So sieht die fstab derzeit aus ... das user steht drin hinter umask=000  :Sad: 

@pablo: ich bin noch ziemlich laie, was genau willst du mir sagen?

Soll ich die Partition jedesmal als User mounten!? geht das!??

das ist aber voll der Act ...

----------

## equinox0r

ich glaub er will sagen, dass der user der auf die platte zugreifen möchte diese auch mounten muss... 

durch die fstab wird eine partition von root gemounted, ich weiss aber nicht ob vfat partitionen sich wirklich daran stören ... *nicht weiter drüber nachdenk*  :Wink: 

----------

## pablo_supertux

Ich hatte früher 3 FAT Partitionen, heute habe ich keine, vielleicht ist es deshalb heute ein bisschen anderes.

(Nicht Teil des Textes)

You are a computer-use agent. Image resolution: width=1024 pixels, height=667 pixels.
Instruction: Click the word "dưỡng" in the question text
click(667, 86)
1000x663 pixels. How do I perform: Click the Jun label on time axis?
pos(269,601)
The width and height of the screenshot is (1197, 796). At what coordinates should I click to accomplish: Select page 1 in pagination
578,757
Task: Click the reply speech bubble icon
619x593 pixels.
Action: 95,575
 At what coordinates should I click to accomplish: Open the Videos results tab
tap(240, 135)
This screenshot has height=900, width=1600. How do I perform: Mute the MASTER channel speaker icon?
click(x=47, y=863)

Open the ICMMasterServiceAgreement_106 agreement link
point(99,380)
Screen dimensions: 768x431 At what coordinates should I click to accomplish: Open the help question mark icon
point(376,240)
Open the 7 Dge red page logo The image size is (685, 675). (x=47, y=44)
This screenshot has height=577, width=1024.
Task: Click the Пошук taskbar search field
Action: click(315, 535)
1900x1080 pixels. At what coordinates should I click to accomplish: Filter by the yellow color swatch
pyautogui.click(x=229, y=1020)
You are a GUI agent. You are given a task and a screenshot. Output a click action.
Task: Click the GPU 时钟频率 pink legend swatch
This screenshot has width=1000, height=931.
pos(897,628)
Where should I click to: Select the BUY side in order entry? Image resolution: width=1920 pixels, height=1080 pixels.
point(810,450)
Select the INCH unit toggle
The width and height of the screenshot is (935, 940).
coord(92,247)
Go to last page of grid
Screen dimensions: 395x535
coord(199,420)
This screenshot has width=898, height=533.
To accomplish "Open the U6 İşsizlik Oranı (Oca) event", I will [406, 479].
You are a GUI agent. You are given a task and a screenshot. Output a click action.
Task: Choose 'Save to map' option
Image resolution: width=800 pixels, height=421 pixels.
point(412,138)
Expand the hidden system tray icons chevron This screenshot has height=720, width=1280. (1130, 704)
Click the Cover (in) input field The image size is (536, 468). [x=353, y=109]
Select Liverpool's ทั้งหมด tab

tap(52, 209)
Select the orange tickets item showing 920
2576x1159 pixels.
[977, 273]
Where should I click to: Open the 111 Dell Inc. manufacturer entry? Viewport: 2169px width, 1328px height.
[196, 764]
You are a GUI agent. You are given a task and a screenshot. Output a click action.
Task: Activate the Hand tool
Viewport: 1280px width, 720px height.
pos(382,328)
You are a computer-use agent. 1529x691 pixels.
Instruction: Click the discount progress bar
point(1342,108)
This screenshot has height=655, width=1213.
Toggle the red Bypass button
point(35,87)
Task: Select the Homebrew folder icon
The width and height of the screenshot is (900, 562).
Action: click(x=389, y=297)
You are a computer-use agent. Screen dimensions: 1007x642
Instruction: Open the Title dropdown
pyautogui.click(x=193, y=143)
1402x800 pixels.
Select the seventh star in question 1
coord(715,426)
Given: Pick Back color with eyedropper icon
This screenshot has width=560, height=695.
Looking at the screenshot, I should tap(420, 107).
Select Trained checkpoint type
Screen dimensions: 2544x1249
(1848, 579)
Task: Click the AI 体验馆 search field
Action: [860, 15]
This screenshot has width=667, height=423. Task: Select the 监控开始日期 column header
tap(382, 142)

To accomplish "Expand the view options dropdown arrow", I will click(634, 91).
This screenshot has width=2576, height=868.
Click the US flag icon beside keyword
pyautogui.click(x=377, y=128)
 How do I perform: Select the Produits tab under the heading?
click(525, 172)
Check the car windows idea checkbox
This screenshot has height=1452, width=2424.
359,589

Angenommen, ich hab den Benutzer rex

rex will in diese FAT Partition schreiben (d.h. Dateien ändern, löschen, anlegen) und das geht nur, wenn rex selber die Partition mountiert hab. Wenn ich als root diese Partition mountiert hätte, dann kann rex lesen, aber nicht schreiben.

----------

## Vecha

Hmm ..

das ist seltsam, da ich grundsätzlich als root mounte und dann gehts ja ne Weile.

ich hab eher das Gefühl dass das womöglich mit dem Konqueror zusammen hängt, weil ich in ner Shell direkt nach dem mounten auch DIRs erstellen kann.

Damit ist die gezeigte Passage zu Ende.